* What the task asks:
Could you copy, exactly as written, every line from the first line of the records through the one containing "Given: Click inside the Filter Name field"?

Collected data entries
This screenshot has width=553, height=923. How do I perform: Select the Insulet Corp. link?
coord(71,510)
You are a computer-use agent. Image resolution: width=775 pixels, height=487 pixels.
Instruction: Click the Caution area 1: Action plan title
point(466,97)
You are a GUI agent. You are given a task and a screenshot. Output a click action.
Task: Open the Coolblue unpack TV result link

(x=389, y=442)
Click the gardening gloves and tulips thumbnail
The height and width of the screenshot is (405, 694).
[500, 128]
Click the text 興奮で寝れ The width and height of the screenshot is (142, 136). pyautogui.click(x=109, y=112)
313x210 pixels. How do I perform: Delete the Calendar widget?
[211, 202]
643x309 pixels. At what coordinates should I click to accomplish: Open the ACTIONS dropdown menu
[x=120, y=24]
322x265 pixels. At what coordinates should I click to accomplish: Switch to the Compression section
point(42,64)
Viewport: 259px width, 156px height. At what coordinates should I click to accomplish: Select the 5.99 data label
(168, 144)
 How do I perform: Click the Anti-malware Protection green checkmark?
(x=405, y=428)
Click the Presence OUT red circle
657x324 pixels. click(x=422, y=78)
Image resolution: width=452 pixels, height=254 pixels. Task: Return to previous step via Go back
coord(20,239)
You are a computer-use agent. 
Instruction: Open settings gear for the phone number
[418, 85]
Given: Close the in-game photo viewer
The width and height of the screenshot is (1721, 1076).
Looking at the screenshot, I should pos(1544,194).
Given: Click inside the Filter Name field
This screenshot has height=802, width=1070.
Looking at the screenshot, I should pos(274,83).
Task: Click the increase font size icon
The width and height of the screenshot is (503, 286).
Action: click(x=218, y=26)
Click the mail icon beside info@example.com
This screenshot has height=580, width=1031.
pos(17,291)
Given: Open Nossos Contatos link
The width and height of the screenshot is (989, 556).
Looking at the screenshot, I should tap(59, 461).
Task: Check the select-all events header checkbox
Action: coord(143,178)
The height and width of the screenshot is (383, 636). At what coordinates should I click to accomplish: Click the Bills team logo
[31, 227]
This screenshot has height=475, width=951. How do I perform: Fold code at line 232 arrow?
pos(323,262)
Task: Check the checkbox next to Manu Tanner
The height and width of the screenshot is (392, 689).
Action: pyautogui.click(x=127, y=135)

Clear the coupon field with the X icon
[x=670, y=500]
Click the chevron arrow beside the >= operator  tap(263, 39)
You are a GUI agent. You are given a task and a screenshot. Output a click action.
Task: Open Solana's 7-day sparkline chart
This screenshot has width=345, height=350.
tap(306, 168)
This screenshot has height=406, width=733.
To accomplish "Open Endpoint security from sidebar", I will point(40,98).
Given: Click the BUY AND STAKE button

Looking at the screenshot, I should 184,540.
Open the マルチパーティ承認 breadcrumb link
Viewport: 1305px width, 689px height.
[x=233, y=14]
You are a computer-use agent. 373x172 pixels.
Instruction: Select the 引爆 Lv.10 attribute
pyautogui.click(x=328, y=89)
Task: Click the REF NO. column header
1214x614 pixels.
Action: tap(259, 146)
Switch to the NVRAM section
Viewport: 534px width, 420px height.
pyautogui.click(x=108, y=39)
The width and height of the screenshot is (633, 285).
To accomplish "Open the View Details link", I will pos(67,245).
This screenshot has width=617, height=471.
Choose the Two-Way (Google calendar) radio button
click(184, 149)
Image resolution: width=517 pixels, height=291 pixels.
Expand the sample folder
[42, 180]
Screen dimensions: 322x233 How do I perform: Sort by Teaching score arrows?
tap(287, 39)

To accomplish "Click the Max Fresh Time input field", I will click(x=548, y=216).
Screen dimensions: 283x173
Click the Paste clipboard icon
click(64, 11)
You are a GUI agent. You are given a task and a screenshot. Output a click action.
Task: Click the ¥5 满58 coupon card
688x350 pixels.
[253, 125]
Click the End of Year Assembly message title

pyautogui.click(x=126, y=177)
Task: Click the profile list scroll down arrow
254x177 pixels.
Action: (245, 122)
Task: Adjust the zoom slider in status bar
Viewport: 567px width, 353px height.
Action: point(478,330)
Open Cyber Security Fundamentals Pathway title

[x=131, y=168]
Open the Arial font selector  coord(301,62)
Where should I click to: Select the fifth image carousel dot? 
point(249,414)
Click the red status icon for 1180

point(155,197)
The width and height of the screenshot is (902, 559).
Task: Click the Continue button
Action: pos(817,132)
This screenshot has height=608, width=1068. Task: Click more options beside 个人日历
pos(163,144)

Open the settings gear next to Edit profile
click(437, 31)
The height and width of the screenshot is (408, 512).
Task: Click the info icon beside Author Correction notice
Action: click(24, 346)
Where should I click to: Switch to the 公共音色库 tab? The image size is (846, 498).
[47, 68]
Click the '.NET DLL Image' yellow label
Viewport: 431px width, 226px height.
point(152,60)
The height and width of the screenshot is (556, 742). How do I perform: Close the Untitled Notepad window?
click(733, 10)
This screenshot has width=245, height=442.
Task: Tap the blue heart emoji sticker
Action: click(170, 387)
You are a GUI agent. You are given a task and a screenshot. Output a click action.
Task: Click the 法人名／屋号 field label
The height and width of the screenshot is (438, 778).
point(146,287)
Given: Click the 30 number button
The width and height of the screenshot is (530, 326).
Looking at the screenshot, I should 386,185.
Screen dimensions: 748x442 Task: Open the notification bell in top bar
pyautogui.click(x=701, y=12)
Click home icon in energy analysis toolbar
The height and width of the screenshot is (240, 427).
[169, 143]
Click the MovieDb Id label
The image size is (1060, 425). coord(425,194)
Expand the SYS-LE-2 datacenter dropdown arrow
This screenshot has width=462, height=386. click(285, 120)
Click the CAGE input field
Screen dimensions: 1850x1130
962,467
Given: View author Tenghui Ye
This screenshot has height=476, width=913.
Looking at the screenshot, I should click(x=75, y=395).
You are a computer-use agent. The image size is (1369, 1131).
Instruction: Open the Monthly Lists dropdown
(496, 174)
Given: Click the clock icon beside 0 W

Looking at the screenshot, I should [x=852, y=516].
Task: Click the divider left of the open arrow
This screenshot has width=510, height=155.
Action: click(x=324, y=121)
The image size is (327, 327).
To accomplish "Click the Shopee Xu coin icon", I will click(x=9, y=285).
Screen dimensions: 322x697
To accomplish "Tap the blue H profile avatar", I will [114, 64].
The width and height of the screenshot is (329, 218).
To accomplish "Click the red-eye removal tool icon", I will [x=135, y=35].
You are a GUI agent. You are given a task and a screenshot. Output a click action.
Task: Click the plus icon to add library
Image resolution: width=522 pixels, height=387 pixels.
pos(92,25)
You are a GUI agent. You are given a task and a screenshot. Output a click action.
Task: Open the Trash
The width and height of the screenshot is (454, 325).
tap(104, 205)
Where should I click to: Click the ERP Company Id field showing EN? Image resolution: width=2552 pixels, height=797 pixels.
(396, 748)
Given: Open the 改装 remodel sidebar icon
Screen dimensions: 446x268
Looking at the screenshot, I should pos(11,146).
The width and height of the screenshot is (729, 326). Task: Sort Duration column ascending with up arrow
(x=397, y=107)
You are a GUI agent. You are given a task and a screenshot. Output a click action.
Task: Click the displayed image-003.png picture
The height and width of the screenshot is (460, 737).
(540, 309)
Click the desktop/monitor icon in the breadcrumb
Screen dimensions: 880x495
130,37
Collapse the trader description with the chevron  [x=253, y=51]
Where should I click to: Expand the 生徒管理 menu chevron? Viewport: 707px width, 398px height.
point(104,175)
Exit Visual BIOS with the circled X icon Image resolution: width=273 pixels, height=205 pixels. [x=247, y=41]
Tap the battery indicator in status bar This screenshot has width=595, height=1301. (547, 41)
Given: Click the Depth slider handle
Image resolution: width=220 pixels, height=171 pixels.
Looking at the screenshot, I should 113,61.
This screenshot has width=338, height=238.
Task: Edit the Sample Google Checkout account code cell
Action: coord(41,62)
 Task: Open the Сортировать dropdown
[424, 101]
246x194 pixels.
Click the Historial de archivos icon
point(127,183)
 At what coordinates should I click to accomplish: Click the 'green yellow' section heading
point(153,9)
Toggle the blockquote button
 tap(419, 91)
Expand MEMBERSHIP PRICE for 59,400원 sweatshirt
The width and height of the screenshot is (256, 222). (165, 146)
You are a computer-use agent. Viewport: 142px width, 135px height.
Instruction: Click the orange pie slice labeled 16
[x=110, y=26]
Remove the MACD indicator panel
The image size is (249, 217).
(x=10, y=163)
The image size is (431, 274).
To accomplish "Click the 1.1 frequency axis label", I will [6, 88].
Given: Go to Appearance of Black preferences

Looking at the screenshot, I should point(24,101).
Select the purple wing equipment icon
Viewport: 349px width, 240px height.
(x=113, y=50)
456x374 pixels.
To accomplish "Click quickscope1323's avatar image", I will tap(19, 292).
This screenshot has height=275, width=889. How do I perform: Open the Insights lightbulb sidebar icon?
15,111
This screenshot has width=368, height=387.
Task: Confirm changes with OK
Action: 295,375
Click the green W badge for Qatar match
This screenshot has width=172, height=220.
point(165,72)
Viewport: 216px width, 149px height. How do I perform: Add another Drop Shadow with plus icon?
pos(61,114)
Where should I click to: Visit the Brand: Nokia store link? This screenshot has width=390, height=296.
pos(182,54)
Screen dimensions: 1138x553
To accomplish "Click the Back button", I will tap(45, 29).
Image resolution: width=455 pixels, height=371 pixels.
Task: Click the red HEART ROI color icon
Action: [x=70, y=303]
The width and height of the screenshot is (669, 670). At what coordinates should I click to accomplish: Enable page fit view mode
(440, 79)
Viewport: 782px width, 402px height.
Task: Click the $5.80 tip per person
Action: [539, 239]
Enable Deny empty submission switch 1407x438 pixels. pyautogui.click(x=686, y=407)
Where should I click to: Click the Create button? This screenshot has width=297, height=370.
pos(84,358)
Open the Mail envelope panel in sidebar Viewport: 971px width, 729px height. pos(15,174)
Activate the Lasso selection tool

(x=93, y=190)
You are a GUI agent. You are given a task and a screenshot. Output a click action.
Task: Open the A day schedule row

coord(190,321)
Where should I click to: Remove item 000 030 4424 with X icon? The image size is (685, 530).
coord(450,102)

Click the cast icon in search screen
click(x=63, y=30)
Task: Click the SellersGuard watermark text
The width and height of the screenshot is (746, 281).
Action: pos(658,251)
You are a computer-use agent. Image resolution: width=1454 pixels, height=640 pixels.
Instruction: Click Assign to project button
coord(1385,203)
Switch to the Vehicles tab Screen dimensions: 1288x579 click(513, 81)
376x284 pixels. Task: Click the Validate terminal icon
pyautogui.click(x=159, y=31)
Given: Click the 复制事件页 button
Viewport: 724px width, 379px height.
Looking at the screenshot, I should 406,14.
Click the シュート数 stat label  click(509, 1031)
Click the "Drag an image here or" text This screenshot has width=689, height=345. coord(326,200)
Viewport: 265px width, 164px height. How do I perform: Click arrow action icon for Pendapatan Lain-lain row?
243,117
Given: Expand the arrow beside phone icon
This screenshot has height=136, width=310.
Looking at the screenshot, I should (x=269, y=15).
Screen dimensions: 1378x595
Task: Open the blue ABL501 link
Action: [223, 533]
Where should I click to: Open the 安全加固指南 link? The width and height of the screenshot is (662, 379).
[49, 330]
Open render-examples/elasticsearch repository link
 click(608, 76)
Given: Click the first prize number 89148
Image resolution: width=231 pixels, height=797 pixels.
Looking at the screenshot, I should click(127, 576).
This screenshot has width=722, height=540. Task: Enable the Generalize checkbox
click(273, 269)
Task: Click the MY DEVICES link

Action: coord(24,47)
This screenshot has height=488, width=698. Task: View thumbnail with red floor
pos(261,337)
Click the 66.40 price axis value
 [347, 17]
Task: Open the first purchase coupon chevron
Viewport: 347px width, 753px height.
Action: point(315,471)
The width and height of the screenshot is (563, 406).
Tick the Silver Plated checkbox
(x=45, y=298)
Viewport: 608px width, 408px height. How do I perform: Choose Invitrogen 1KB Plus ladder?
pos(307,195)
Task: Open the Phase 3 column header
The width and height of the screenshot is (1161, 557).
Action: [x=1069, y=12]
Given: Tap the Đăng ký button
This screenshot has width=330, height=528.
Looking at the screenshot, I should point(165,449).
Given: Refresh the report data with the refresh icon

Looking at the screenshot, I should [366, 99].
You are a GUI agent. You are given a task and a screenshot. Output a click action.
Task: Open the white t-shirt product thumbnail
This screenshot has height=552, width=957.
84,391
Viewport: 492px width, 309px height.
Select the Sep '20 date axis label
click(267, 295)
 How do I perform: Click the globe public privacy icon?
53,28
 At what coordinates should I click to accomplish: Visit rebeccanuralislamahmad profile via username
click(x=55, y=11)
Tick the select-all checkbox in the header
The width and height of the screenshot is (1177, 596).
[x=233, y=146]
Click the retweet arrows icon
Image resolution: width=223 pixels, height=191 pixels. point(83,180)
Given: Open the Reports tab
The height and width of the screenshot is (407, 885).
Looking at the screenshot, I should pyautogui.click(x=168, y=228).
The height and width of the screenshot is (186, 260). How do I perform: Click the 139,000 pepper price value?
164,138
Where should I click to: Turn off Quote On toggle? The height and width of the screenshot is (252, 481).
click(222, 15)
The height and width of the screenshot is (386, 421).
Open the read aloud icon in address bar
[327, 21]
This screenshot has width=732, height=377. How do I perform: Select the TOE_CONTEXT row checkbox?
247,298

* Solution to this exercise:
This screenshot has width=553, height=923. How do I perform: Select the Insulet Corp. link?
coord(71,510)
You are a computer-use agent. Image resolution: width=775 pixels, height=487 pixels.
Instruction: Click the Caution area 1: Action plan title
point(466,97)
You are a GUI agent. You are given a task and a screenshot. Output a click action.
Task: Open the Coolblue unpack TV result link

(x=389, y=442)
Click the gardening gloves and tulips thumbnail
The height and width of the screenshot is (405, 694).
[500, 128]
Click the text 興奮で寝れ The width and height of the screenshot is (142, 136). pyautogui.click(x=109, y=112)
313x210 pixels. How do I perform: Delete the Calendar widget?
[211, 202]
643x309 pixels. At what coordinates should I click to accomplish: Open the ACTIONS dropdown menu
[x=120, y=24]
322x265 pixels. At what coordinates should I click to accomplish: Switch to the Compression section
point(42,64)
Viewport: 259px width, 156px height. At what coordinates should I click to accomplish: Select the 5.99 data label
(168, 144)
 How do I perform: Click the Anti-malware Protection green checkmark?
(x=405, y=428)
Click the Presence OUT red circle
657x324 pixels. click(x=422, y=78)
Image resolution: width=452 pixels, height=254 pixels. Task: Return to previous step via Go back
coord(20,239)
You are a computer-use agent. 
Instruction: Open settings gear for the phone number
[418, 85]
Given: Close the in-game photo viewer
The width and height of the screenshot is (1721, 1076).
Looking at the screenshot, I should pos(1544,194).
Given: Click inside the Filter Name field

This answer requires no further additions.